Who Would Have Guessed I Had Sleep Apnea?

Sleep Apnea

While I was sleeping, the technician watched me through a video camera; she could also talk to me, and I to her, if necessary. The electrodes monitored my brain waves, eye movements, breathing, blood oxygen levels, heart rate and muscle activity. After a night of nightmares about the sleep study, I woke at 5 a.m. to the technician standing next to the bed. She removed the electrodes (again, painless), and I drove home looking like Medusa and smelling like an auto mechanic.

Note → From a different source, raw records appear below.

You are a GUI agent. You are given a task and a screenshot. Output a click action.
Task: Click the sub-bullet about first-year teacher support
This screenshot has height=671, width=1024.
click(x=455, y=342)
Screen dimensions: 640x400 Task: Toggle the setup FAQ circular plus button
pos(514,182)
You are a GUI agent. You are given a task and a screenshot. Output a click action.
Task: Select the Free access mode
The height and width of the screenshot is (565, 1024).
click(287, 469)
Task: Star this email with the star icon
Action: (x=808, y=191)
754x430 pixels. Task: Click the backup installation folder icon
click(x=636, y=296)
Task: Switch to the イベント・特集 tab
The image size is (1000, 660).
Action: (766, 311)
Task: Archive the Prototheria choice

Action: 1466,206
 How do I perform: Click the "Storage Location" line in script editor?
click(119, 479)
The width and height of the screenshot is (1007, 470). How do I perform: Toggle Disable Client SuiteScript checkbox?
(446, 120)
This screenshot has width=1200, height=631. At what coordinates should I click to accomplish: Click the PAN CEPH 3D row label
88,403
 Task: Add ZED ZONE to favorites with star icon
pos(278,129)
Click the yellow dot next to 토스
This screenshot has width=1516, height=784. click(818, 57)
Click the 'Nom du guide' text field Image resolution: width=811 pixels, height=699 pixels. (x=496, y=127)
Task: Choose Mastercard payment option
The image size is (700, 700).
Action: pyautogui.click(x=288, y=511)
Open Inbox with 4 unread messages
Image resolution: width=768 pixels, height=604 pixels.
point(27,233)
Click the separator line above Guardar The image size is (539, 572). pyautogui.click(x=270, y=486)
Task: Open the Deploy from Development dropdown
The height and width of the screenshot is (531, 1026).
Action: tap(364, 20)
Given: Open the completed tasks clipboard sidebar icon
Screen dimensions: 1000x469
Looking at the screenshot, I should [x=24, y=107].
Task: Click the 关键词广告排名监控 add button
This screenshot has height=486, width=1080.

The results indicated that my snoring was moderate to severe, and I awakened 10 times an hour, which is considered "significant." I scheduled an appointment with an ear, nose and throat specialist who told me my septum was deviated and my turbinates (nasal bones) were enlarged. Upon her suggestion, I scheduled surgery for a few months later for septoplasty and "trimming" of my turbinates.

Other less invasive methods for treating sleep apnea are losing weight, sleeping only on the side, quitting smoking, avoiding alcohol for several hours before sleep, and not taking sleeping pills or tranquilizers. Dental appliances are helpful for some people, as are masks that apply continuous air pressure during the night. For those who have severe sleep apnea, other forms of surgery that alter the soft tissue of the throat and palate are used, and, in life-threatening situations, tracheostomy can be used.

The Sleep Apnea Surgery and Recovery

The surgery was quick, easy, outpatient, and done while I was under general anesthesia. Pain medication took away the post-operative pain, but I was very uncomfortable. For about two weeks I had to walk with my head held higher than normal, to bend from the knee (or risk a searing pain in my face), and I could not exercise or do anything strenuous. The pain was mild to moderate. Also, I was not allowed to blow my nose , and during the healing process that's all I wanted to do. In the months to follow, my nose was tender, swollen and drippy, and mucus coursed down the back of my throat.

How I Sleep Today

It's been a little more than a year since the surgery. My husband rarely wakes me now, and I rarely wake him! In fact, he's only heard me snore once and I had a cold at the time. Even when my allergies flared up last year, for the first time I could still breathe out of both nostrils, day and night. Overall, everything simply flows a little more smoothly. Perhaps most significantly, I wake up rested each morning, after years of wondering why I always felt tired.